Running Karpathy's Autoresearch Loop on a T4 GPU inside Dataflow
CONTEXT — WHAT IS DATAFLOW?
Dataflow (dataflow.zone) is a Jupyter notebook cloud platform built for data teams and ML engineers who want a reproducible machine learning environment without managing infrastructure. It provides managed GPU instances for ML workloads, persistent shared disks, and containerized Python environments — a practical alternative to Colab, Paperspace, or Databricks for small teams. This post shows a real workflow running entirely inside Dataflow.

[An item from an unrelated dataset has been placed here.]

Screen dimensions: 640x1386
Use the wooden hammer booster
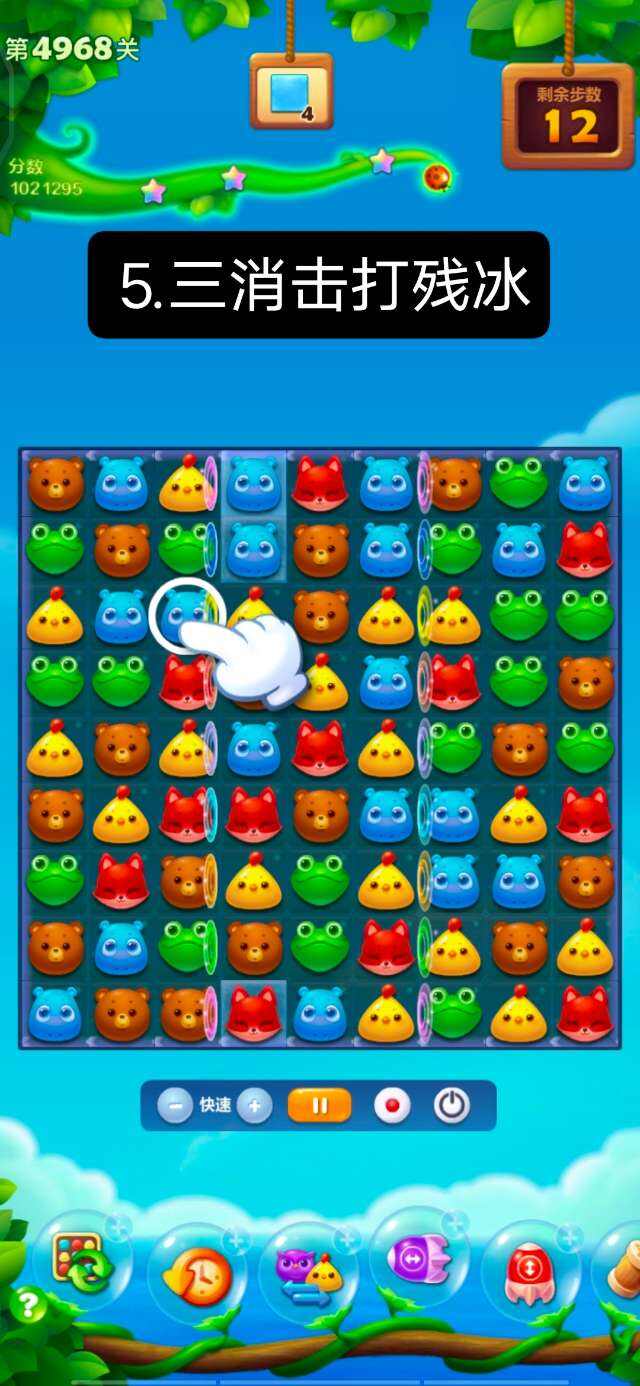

EXECUTION STACK AT A GLANCE
| Layer | Karpathy Original | Dataflow T4 |
|---|---|---|
| Hardware | H100-class GPU | Tesla T4 (Dataflow) |
| Dataset | climbmix-400b-shuffle | TinyStories benchmark |
| Seq length | MAX_SEQ_LEN = 2048 | MAX_SEQ_LEN = 256 |
| Precision | bf16 | fp16 (T4 compatible) |
| Attention | H100-oriented kernels | SDPA (patched) |
| Storage | Notebook home dir | /home/jovyan/shared/ |
| Edit loop | Agent edits train.py freely | provider_loop.py (validated) |
| Experiment | 5 minutes | 5 minutes (unchanged) |
I adapted Andrej Karpathy’s autoresearch execution model so it can run practically inside Dataflow on a T4 GPU instead of assuming an H100-class machine. Karpathy’s original execution is intentionally minimal. The human writes program.md, the agent reads it, edits only train.py, runs a fixed 5-minute training experiment, evaluates with prepare.py, checks val_bpb, commits the change if it improves, and rolls it back if it does not. In the original repo, prepare.py is the fixed benchmark layer: it uses karpathy/climbmix-400b-shuffle, MAX_SEQ_LEN = 2048, VOCAB_SIZE = 8192, TIME_BUDGET = 300, and a large validation budget. The training side is designed around a stronger GPU setup and expects the agent to freely modify train.py.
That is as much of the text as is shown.